Mark LaBarge, an old friend of Ruhl’s and the president of SFP Landscaping Inc., brought his entrepreneurial skills and network to the project because of the Jesuit connection.

“If the Jesuits are there, there’s a reason,” LaBarge said. “More importantly, you know there’s hope.”

For others, the process begins with prayer. Community members and SLU alumni embark each year on a retreat to Belize City, where they live and pray with the people of St. Martin de Porres for three to four days. They visit the school and parish, see SLU’s work in the community and pray together at the vibrant Sunday evening Mass. LaBarge credits these retreats as the catalyst for donors to get involved and spread the word.

“The people who go on the retreat, they come back here and talk to their neighbors,” he said. “We have board meetings where people come up to us and say, ‘Let me know when the next retreat is, because I want to go down there.’ And we reply, ‘Yes, you do want to go down there.’ Because it is life-changing.”

Collins sees the role of alumni and donors as providing support and capacity for Belize so it can begin to flourish — from continual education to on-the-ground infrastructural projects. Recently, St. Louis-based board members have focused on a capital campaign to build Swift Hall, a multipurpose recreational center for parish and community members. Named after Karl Swift, S.J., a Belizean brother who spent more than 15 years at St. Martin de Porres, the space was christened in September 2017 in celebration of St. Martin’s 51st anniversary.

Swift Hall at St. Martin de Porres Parish in Belize

Swift Hall, a fully funded multipurpose center shown here under construction, was dedicated and opened to the public in fall 2017. Submitted photo

While specific campaigns will develop and change as the needs of Belize change, the mission of Belize 2020 will remain the same. Everything that the partnership does filters through its Ignatian roots.

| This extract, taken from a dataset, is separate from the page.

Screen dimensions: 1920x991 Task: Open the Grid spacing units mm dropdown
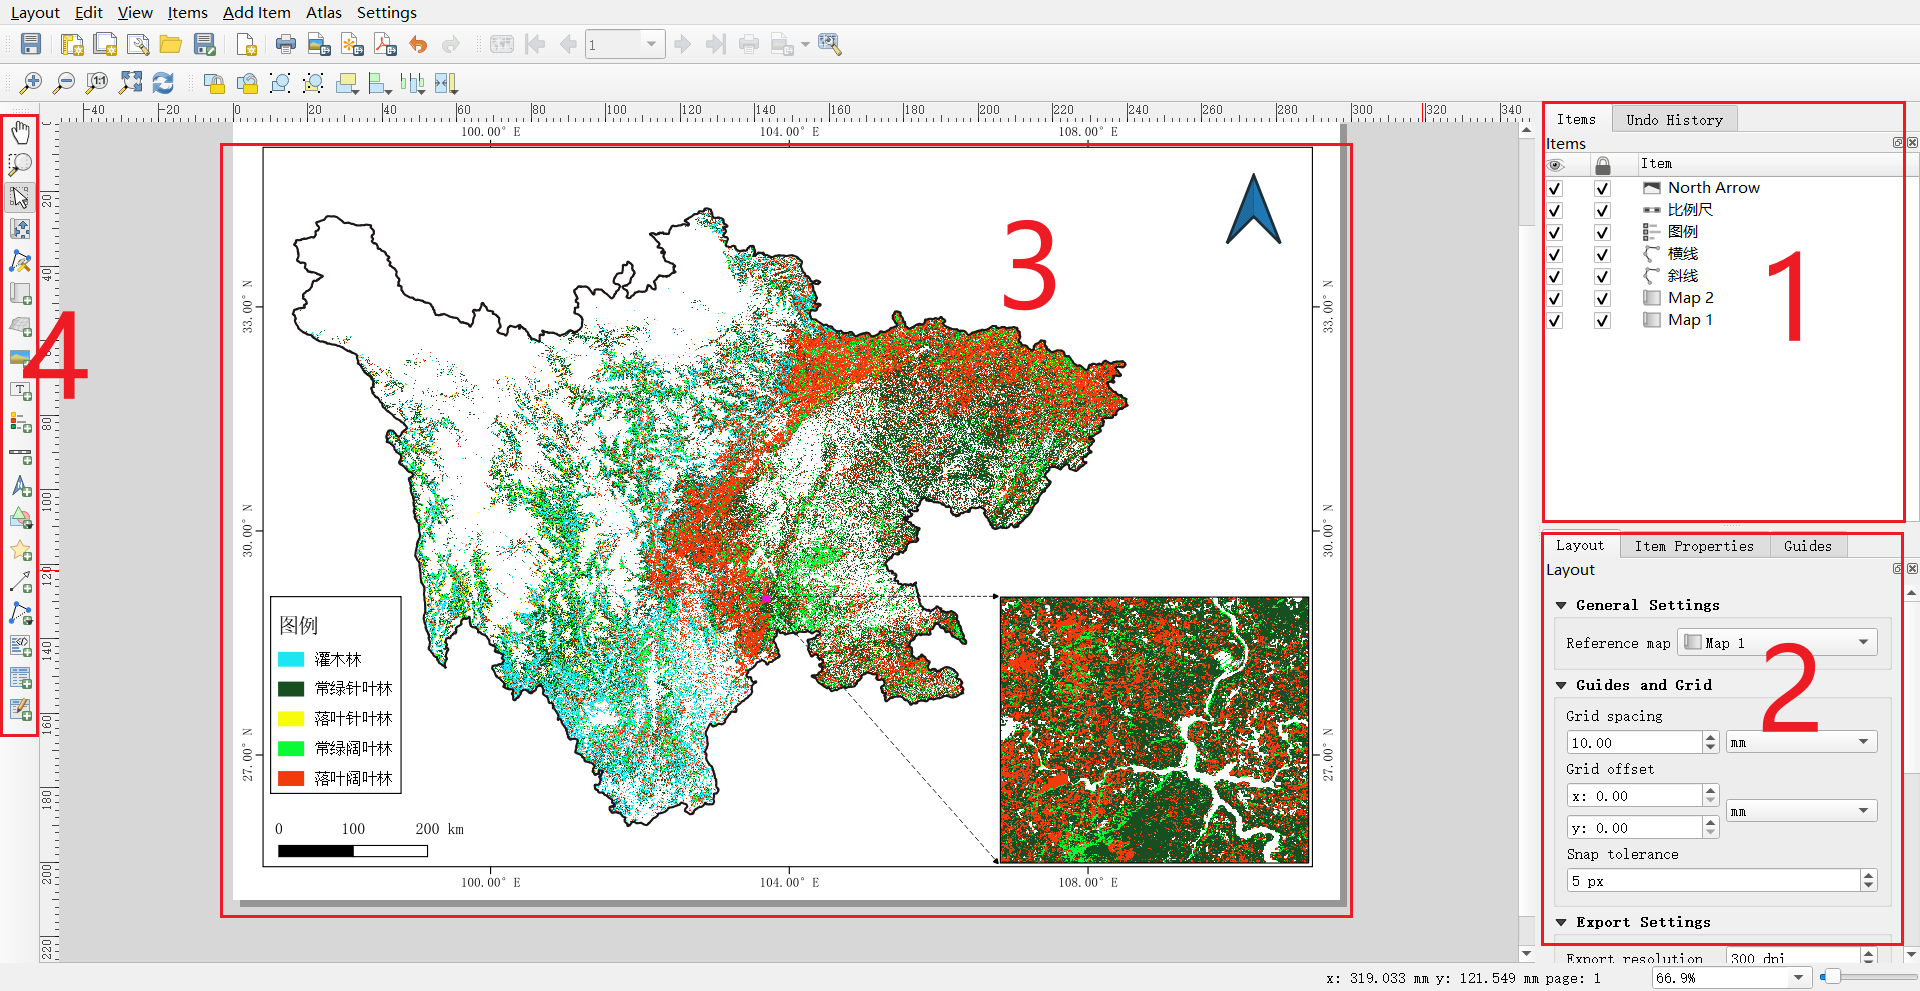tap(1800, 741)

Ruhl credits the 1973 speech by Jesuit Superior General Pedro Arrupe, S.J. — in which he called on Jesuit alumni to be men and women for others — for inspiring Belize 2020’s volunteers and a full generation of people to enter into a life of service, bringing hope and joy to others.

That hope and joy, at the end of the day, is what the Jesuits are trying to spread in Belize — and it’s how Ruhl measures success. He says that the smiles of the young children in Belize are what he cares most about.

“After a while, those smiles start to fade, and reality hits them hard,” he said. “Every time I see those kids smiling and enjoying the campus, that’s a victory. Our job is to keep those smiles on their faces.”